Mutations in Serac1 or Synj2 cause proximal t haplotype-mediated male mouse sterility but not transmission ratio distortion.

Document Type

Article

Publication Date

2005

Keywords

Chromosomes-Artificial-Bacterial, DNA, Haplotypes, Infertility-Male, Molecular-Sequence-Data, Mutation, Nerve-Tissue-Proteins, Phosphoric-Monoester-Hydrolases, Reverse-Transcriptase-Polymerase-Chain-Reaction

First Page

3342

Last Page

3347

JAX Source

Proc Natl Acad Sci U S A 2005 Mar; 102(9):3342-7.

Abstract

Transmission ratio distortion (TRD) and sterility are male-specific quantitative trait phenomena associated with the mouse t haplotype. TRD occurs in t haplotype-heterozygous males and is caused by the deleterious action of distorter products on sperm bearing a wild-type responder locus. It has been proposed that t-mediated male sterility is a severe manifestation of TRD caused by homozygosity for distorter loci; thus, the distorter and sterility loci would be identical. In this, study a transgenic approach was used to identify the proximal sterility locus, tcs1 (S1), and test its role in TRD. Mice transgenic for a wild-type bacterial artificial chromosome (BAC) derived from the S1-critical region were bred onto t haplotype backgrounds.
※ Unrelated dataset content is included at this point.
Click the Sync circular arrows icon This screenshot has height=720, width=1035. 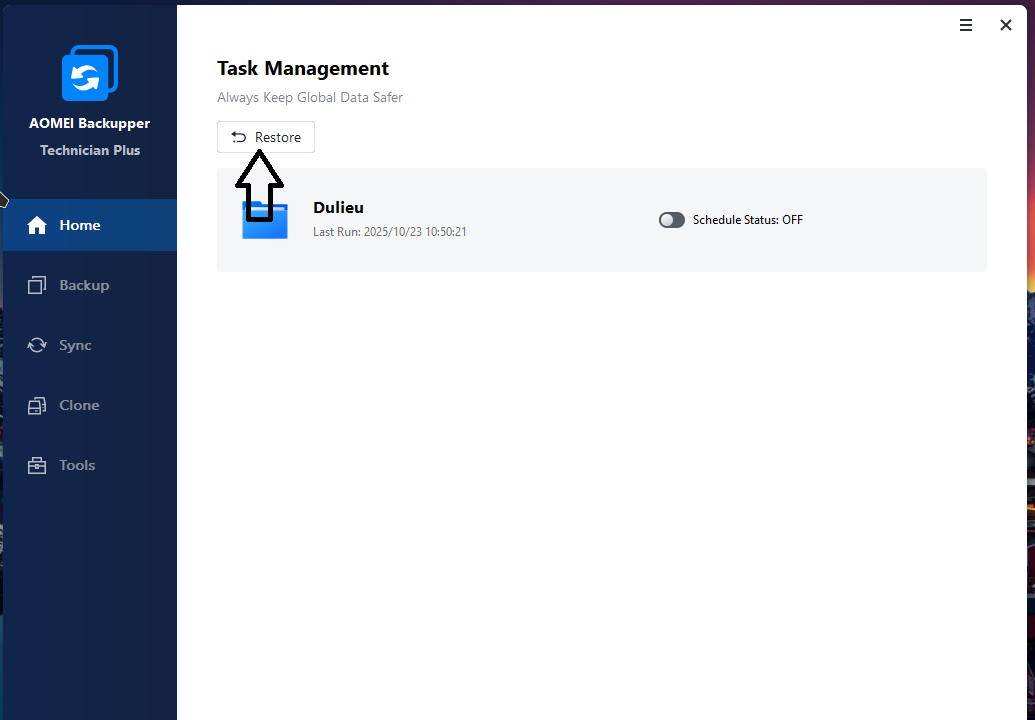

Mating results conclusively showed that the BAC is sufficient to restore fertility in otherwise sterile males. Multiple mutations were identified in the t alleles of Synj2 and Serac1, two genes in the BAC; thus, they are candidates for S1. In addition, whereas the BAC transgene rescued sterility, it had no effect on TRD. These results uncouple the proximal t haplotype sterility locus, S1, from TRD, demonstrating that S1 and the proximal distorter locus, D1, are not the same gene.